Independence. And once again, hardware has a major role. Germany and Europe will need their own powerful quantum computers, as well as companies that are confident in using them backed up by appropriate software. Otherwise, we will make ourselves dependent on other countries in one way or another. The current political situation in particular shows that this wouldn’t be in our interests.

So Germany and Europe should aim for a pioneering role themselves?

Ideally, yes. But that does not mean that German companies should tie themselves to German or European suppliers. That would mean closing off options. Instead, it has to be about creating alternatives and building a market, so that companies have a choice over the resources they want to use. But all this is only one part of a bigger picture. A functioning ecosystem also includes universities that can train the skilled workers of tomorrow. And lastly, we need what’s happening right now at QUTAC: working in partnership and cross-industry to pool resources.

QUTAC also wants to bring an industry perspective to bear in the political debate, to better contribute to quantum computers’ economic success. What support do you look for from politics?

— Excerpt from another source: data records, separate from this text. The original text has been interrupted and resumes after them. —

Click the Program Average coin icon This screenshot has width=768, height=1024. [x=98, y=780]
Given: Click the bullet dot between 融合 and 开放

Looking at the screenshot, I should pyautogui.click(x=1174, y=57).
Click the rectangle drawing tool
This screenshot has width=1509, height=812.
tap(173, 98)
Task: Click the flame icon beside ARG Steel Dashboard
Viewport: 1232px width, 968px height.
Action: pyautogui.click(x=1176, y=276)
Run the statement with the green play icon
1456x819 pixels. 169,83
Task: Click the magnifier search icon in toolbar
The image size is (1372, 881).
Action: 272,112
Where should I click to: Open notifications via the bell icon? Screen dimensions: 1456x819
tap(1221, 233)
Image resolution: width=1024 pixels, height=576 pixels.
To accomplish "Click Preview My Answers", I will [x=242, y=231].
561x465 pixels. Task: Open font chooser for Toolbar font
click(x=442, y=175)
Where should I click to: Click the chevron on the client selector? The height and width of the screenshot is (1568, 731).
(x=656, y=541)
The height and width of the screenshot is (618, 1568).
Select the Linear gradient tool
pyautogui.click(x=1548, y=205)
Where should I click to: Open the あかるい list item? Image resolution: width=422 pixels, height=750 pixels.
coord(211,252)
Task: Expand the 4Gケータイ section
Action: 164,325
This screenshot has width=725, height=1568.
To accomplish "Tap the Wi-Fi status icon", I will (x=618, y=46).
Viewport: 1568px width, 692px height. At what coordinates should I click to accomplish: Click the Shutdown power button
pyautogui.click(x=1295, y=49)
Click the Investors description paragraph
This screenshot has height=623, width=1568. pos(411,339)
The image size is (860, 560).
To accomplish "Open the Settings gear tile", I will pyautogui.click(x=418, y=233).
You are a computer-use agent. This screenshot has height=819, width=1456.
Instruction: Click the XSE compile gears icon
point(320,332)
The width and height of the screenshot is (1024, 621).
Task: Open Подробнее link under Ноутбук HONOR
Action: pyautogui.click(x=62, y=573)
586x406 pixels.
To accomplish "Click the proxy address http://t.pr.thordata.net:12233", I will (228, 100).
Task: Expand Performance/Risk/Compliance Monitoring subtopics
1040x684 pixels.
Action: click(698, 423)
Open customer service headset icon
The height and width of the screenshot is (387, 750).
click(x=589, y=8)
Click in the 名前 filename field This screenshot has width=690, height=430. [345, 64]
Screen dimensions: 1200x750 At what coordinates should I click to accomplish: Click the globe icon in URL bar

Research funding is already very extensive from federal and state governments, which is an important signal. However, it is crucial at this stage for companies who are developing applications to get more support. Individual companies are making very high investments, and development phases are long. They’ll need a lot of stamina before their pioneering work pays off. Those in politics should help keep it financially attractive for companies to do this kind of forward-looking research and development in quantum computing, by providing targeted support.

How is Lufthansa Industry Solutions involved in quantum computing outside of QUTAC?

Among other things, we are a founding member of the Artificial Intelligence Center Hamburg (ARIC). ARIC was originally just about promoting and sustainably using AI in the Hamburg metropolitan region but is now also going to be addressing quantum computing via the Quantum Innovation Capital (QUIC) initiative. We’ll be contributing through various participation formats such as lectures or brown bag sessions.

Dr. Wegner, thank you for talking with us.